Statistical analysis

The experiments were performed with three replicates, then data were revealed as the mean ± standard deviation and analyzed via SPSS 22.0 (SPSS Inc., Chicago, IL, USA). The group difference was calculated using Student’s t-test or analysis of variance (ANOVA) followed by Tukey’s test, and p < 0.05 showed a significant difference.

Results

ISL downregulated the level of circ_0002860 in melanoma cells

RT-qPCR data demonstrated that circ_0002860 was highly expressed in melanoma tissues (Figure 1A) and A875/SK-MEL-1 cells (Figure 1B), relative to normal tissues and HEMn-LP cells. The linear CFLAR expression was markedly reduced while circ_0002860 was more resistant to the treatment of Actinomycin D (Figures 1C, 1D) and RNase R (Figures 1E, 1F), suggesting the high stability of circ_0002860 in A875 and SK-MEL-1 cells. The level of circ_0002860 was significantly inhibited by ISL with different concentrations, compared to the control group (Figures 1G, 1H). Circ_0002860 might be related to the function of ISL in melanoma.

Figure 1.
ISL downregulated the level of circ_0002860 in melanoma cells. RT-qPCR was used for circ_0002860 level detection in melanoma (A) tissues and (B) cells. (C, D) Circ_0002860 and CFLAR levels were determined after A875 and SK-MEL-1 cells were incubated with actinomycin D for 0 h, 4 h, 8 h, 12 h and 24 h. (E, F) The quantification of circ_0002860 and CFLAR was performed by RT-qPCR after total RNA was treated with RNase R for 1 h. (G, H) The circ_0002860 expression was assayed using RT-qPCR after treatment of ISL (10 µg/mL, 20 µg/mL, 40 µg/mL, 60 µg/mL, 80 µg/mL) in A875 and SK-MEL-1 cells. *p < 0.05.
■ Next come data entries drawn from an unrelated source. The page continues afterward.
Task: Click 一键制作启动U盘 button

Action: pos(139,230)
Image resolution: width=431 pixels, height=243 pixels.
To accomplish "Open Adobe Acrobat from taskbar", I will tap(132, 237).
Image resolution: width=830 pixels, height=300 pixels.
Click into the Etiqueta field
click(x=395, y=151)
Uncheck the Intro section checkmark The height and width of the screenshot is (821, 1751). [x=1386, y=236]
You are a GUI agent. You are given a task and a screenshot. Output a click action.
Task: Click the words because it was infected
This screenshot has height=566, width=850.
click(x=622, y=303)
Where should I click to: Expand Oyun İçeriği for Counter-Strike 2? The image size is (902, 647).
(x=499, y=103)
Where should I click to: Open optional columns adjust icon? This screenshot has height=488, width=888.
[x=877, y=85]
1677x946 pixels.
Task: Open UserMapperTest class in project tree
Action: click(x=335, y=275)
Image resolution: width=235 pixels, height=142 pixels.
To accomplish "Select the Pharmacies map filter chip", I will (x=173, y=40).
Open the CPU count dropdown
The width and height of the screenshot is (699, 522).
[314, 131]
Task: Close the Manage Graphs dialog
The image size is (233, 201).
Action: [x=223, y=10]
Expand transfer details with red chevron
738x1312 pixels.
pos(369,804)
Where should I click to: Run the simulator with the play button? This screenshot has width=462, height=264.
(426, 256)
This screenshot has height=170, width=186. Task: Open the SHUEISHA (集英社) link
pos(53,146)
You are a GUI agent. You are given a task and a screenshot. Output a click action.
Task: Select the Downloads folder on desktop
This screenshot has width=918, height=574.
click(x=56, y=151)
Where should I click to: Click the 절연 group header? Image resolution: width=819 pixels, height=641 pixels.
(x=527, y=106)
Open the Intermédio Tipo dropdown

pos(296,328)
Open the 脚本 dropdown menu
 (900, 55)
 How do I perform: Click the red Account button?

ISL impeded proliferation, cell cycle progression, migration and invasion of melanoma cells via inhibiting circ_0002860

The overexpression of circ_0002860 was achieved by transfection of oe-circ_0002860, and the efficiency was great contrasted with vector transfection in A875 and SK-MEL-1 cells (Figure 2A). ISL suppressed cell viability in CCK-8 assay (Figure 2B) and cell proliferation in colony formation assay (Figure 2C), but oe-circ_0002860 eliminated these influences. Flow cytometry manifested that circ_0002860 overexpression attenuated the promotion of cell apoptosis (Figure 2D) and inhibition of cell cycle progression (Figures 2E, 2F) caused by ISL. By performing the transwell assay, cell migration and invasion abilities were shown to be enhanced by transfection of oe-circ_0002860 in ISL-treated A875 and SK-MEL-1 cells (Figures 2G, 2H). The protein analysis of epithelial-mesenchymal transition (EMT) indicated that ISL-induced E-cadherin upregulation and N-cadherin or Vimentin downregulation were relieved after circ_0002860 was overexpressed (Figures 2I, 2J). Altogether, ISL inhibited the progression of melanoma cells by downregulating circ_0002860.

Figure 2.
ISL impeded proliferation, cell cycle progression, migration and invasion of melanoma cells via inhibiting circ_0002860. (A) The expression analysis of circ_0002860 was performed via RT-qPCR in vector or oe-circ_0002860 transfected A875 and SK-MEL-1 cells. A875 and SK-MEL-1 cells were treated with control, ISL (60 µg/mL), ISL+vector, ISL+oe-circ_0002860. (B) Cell viability examination was performed via CCK-8 assay. (C) Cell proliferation detection was conducted by colony formation assay. The determination of (D) cell apoptosis and (E, F) cell cycle was performed by flow cytometry. The evaluation of (G) migration and (H) invasion was conducted via transwell assay. (I, J) The measurement of EMT-related proteins was performed via western blot. *p < 0.05.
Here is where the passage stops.